▶ Stored records:
|---|
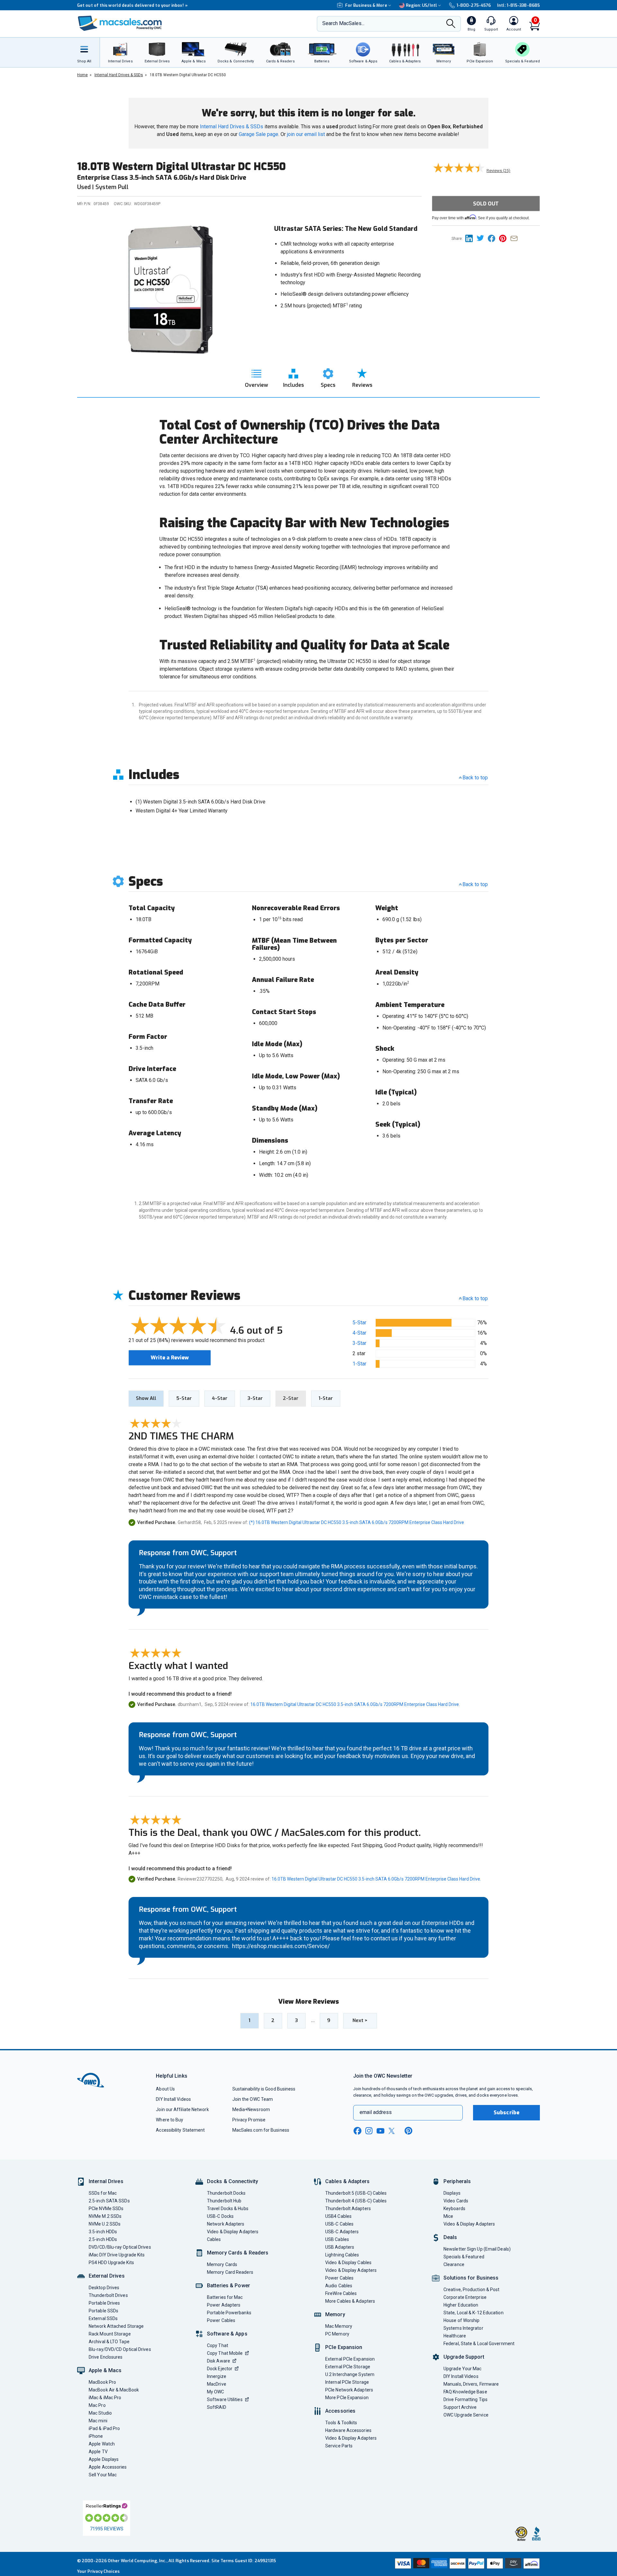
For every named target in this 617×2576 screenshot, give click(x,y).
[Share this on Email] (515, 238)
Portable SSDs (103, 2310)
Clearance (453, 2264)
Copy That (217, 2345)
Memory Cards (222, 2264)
|---|
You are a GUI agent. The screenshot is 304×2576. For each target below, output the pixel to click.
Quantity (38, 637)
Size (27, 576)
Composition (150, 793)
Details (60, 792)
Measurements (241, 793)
|---|
▶ The problem: Find each line in the records holding the string "click" and show it.

▶ Exercise output:
For every named target in this 617×2576 screenshot, give click(x,y).
You are a GUI agent. The screenshot is 304×2576. For each target below, output the pixel to click.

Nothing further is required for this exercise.